### Tujuan Tugas
Kembalikan bagian teks tentang dakwah Wali Songo di Jawa tanpa perubahan sedikit pun, dimulai dari "Maka terjadi sinkronisasi" dan berakhir pada "sang Maha Pencipta.".

### Dokumen Sumber

__________________________________________________

Selanjutnya akulturasi budaya dan agama dilakukan oleh para Wali Songo dengan raja, sultan dan pemimpin Adat pada jaman itu. Wali Songo menyebarkan agama Islam dengan syariat-syariatnya dengantetap menjaga Budaya Jawa. Sistem dalam Budaya jawa  itu paternalistik yaitu Kawulo  tunduk pada pemimpin,  anak tunduk pada bapak dan bapak memberikan semacam perlindungan dan nasehat-nasehat yang baik.

Maka terjadi sinkronisasi sinkretisme Mutualistik artinya saling mempengaruhi dan menguntungkan antara perpaduan tradisi Jawa dan agama Islam.  Tanpa dilakukan acara seperti itu Islam tidak akan berkembang baik di tanah Jawa. Wali Songo sangat memahami kultur Jawa sebagai masyarakat yang sangat terbuka inklusif dan memegang teguh norma-norma kehidupan moralitas serta mengakui keEsaan pada sang Maha Pencipta.

Islam di Jawa berkembang karena para wali songo bekerja sama dengan para pemimpin terutama para raja-raja. Caranya adalah mengislamkan dulu para raja ini dan keturunannya seperti putra mahkota.  Juga  mengislamkan dengan cara-cara yang sangat halus dan berbudaya. Selain itu di samping kiri kanan para  Raja Jawa itu pasti ada ulama-ulama dan di situlah berlanjut ke bawahan dan para Kawulo mengikuti Raja dan keluarganya. Terjadilah proses Akulturasi budaya Jawa dan agama Islam.

__________________________________________________

### Data yang Ditampilkan
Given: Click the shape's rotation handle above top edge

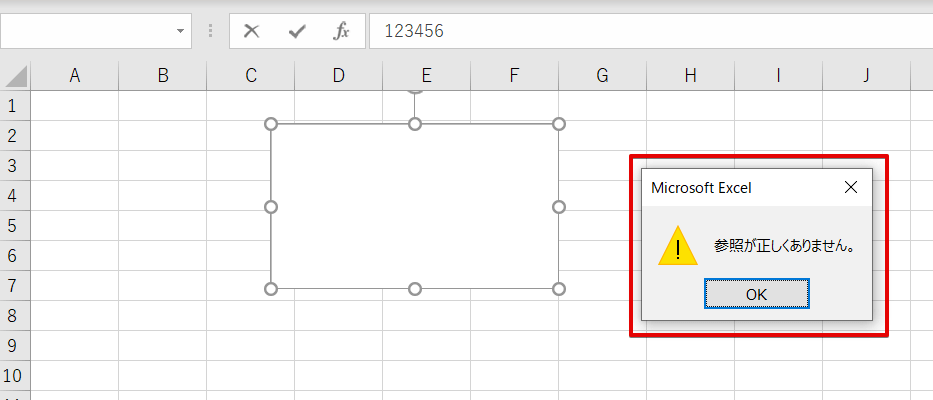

__________________________________________________

### Keluaran yang Benar
Maka terjadi sinkronisasi sinkretisme Mutualistik artinya saling mempengaruhi dan menguntungkan antara perpaduan tradisi Jawa dan agama Islam.  Tanpa dilakukan acara seperti itu Islam tidak akan berkembang baik di tanah Jawa. Wali Songo sangat memahami kultur Jawa sebagai masyarakat yang sangat terbuka inklusif dan memegang teguh norma-norma kehidupan moralitas serta mengakui keEsaan pada sang Maha Pencipta.